Il convient de noter à cet égard – l’acquisition par Israël des bombes GBU-57 – que deux députés du Congrès avaient demandé au Congrès il y a quelques semaines de permettre à Israël de les obtenir.

Et si les EAU devaient acquérir des chasseurs F-35, et que cela ne menacerait pas ou au moins ne réduirait pas la supériorité aérienne israélienne, alors il est certain que d’autres pays arabes atteindront ces chasseurs avancés.

Dans les circonstances actuelles, cela signifie seulement que le camp des pays arabes opposés à la politique de l’Iran et avec eux Israël se prépare davantage à affronter les armements iraniens, et c’est ce qui a été exprimé par l’ambassadeur américain à Tel Aviv David Friedman, qui a estimé que la possession par les Émirats arabes unis de combattants F-35 signifie qu’Israël en bénéficiera. D’un allié puissant, il a une plage sur le détroit d’Ormuz, et en face de l’Iran.

Dans le même temps, bien que l’Iran souffre d’un état vieillissant dans ses forces aériennes, il cherche depuis plus de 10 ans à développer des types de missiles balistiques et de croisière, en plus des avions sans pilote (drones) ci-dessus.

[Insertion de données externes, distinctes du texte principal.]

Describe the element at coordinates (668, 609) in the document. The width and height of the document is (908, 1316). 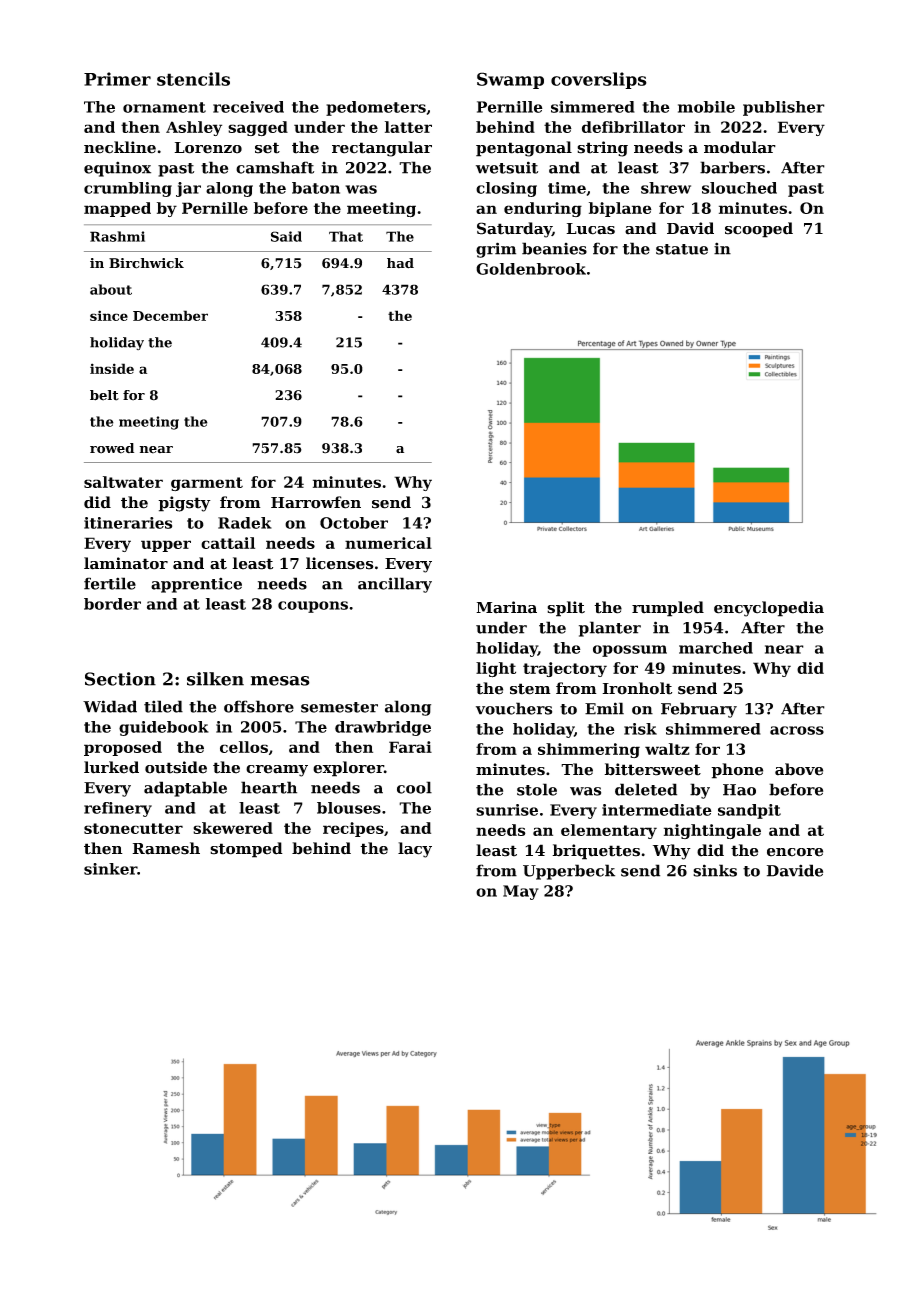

Et comme les différences régionales au Moyen-Orient avaient atteint ce niveau de possibilités d’affrontement avec le pouvoir (militaire) dur, l’administration américaine ne se préparait pas à quitter la Maison Blanche sous la direction de l’homme d’affaires Trump, sauf qu’elle laissait libre cours à ses institutions pour gérer cette lutte aux armes pour elle-même et avec elle-même, et que Dans une tentative de confronter les ventes d’armes chinoises aux pays de la région, comme le président Trump a précédemment décrit les ventes de drones de la Chine à certains pays arabes et du Moyen-Orient comme un « génie sorti de la bouteille », et malgré la maximisation des gains des fabricants d’armes américains, le président a utilisé les lois lors des dernières élections. L’urgence au cours de l’année écoulée 2019 de contourner l’opposition du Congrès à la vente de milliards de dollars d’armes au profit de certains pays arabes.

Un dernier point reste à noter, à savoir que si les EAU acquièrent des chasseurs F-35, ou s’ils peuvent les acquérir avec d’autres pays du Golfe, alors le hotspot actuel entre les pays du Golfe (sans le Qatar) et l’Iran est le Yémen, ce qui signifie que tout Une utilisation relative de ces combattants se fera sur le terrain yéménite, en particulier contre le groupe Houthi, l’allié de l’Iran, et cela signifie que la question palestinienne restera pour une autre période dans le réfrigérateur, jusqu’à ce que le conflit (sunnite-chiite) au Moyen-Orient se refroidisse.